Argue Successfully in Your Relationship: 3 Points to Take Home
So, you’ve been arguing nonstop with your love. Nothing seems to get accomplished during the arguments. You argue to argue. He listens to respond. Hitting below the belt isn’t even a thing anymore, you guys are going for the fatal blows! Your arguments amount to nothing, they hold no substance and you end up angrier than you were when you first initiated the conversation. Believe me, I know what you’re going through. My boyfriend and I have suffered immensely from arguing the wrong way. Now, you may be wondering, how in the world can anyone argue the WRONG way? Trust me, there’s a right way and there’s a wrong way. The wrong way produces no results, there’s no positive effect. The right way produces results, the conversation becomes productive, and it becomes necessary. Below are three things you must keep in mind so that you and your loved one begin to argue successfully.
1. You are a TEAM!
This isn’t a message for marriage couples only. If your goal is to marry, you too will benefit from this point. I don’t follow this rule like I should, especially when my goal is to chop his head off with words; however, if you are mindful of the fact that a team mindset is the goal, you can have healthy arguments. Don’t argue for argument’s sake, argue to better each other. Propose meaningful points to your partner so that your argument is HELPING not hurting. You and your partner should BENEFIT from a productive argument. It should lead to a place of inspiration and motivation to be better people for each other. Now THAT’S a real team.
You must remember this point in the moments of rupture, remember this point when you want to utter something that will emotionally scar him/her. The next time you argue conjure up mindful thoughts like: Is what I’m about to say necessary to the overall goal? Can’t I get my point across without hurting her? Remember who your teammate is, the one who loves you in spite of you, remember the partnership and the goal of your relationship!
2. Pride Makes Everything Worse — Get Rid of It!
You will not accomplish anything when pride steps in the way. I’ll give you an example. When we first began to date, my boyfriend and I struggled with who held the power in the relationship. I wanted to be in control, so did he. His argument was that he was the man (he knows I’m a feminist to the core).
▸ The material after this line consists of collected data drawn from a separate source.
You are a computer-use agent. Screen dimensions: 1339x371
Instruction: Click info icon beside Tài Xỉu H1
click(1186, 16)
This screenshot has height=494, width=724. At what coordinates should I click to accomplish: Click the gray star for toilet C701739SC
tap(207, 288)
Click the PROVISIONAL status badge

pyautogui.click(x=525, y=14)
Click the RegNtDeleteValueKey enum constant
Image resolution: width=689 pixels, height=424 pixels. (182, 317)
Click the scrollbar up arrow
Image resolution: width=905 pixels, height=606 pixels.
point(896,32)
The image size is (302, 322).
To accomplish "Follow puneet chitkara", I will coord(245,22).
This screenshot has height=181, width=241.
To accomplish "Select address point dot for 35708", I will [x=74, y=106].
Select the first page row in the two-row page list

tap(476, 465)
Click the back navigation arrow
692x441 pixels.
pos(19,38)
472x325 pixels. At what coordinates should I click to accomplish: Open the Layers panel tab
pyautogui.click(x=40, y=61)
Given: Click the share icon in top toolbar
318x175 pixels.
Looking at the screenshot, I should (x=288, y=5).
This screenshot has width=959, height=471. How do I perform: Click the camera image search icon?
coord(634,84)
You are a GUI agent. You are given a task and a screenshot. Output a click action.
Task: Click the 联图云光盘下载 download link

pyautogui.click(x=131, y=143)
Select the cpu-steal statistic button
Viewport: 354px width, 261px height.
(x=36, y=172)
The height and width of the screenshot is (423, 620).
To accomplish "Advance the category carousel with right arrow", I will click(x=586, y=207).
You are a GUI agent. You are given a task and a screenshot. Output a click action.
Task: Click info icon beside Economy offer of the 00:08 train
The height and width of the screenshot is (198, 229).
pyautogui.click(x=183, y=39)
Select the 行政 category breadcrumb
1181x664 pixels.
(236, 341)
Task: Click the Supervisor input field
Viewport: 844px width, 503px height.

My argument was that I have always been independent. I then began to tell him that I didn’t need him. I didn’t need him to take me on dates, I can take myself. I didn’t him need to be successful, I have two degrees and I am in school for a doctorate. I went on and on and this just made matters worse. Needless to say, it got ugly! LOL!
Pride took this argument to a place it should have never gone. In fact, if we were operating in our kingdom building purpose (will be discussed in point 3), we wouldn’t have been arguing over who is in control of the relationship. Keep your pride at bay when an argument becomes necessary, and at times, they will be, but pride won’t make it a successful one.
3. Remember the purpose of your relationship, NOT the argument.
I couldn’t let you go without adding a spiritual element. Arguing can be made more successful if you keep your task as a couple in mind. Several people think that the only benefit to an effective marriage or relationship is happiness. That’s simply not the case. Happiness is not the only benefit (Read Tony Evan’s Kingdom Marriage). In fact, it could be argued that happiness is not the most important benefit. Your marriage, your relationship, should benefit others. It should be your goal as a couple to inspire other couples and you can’t do that if your arguments are about power struggles or about who makes the most money, or about whose career is better. So, remember this as you’re about to take him down a peg or two by devaluing him as a man. Remember the overall purpose of your relationship, not the surface purpose of the argument. The argument you might have tonight should not supersede the purpose you two will share for a lifetime. So choose your arguments carefully. Make sure that they are paralleled with purpose (different from the surface purpose of the argument) and significance, otherwise, LET IT GO!
I hope this has inspired you to change the way you argue! You won’t get it right each time. I don’t. But at least, you’ll be thinking. At least you know now that your arguments can be successful!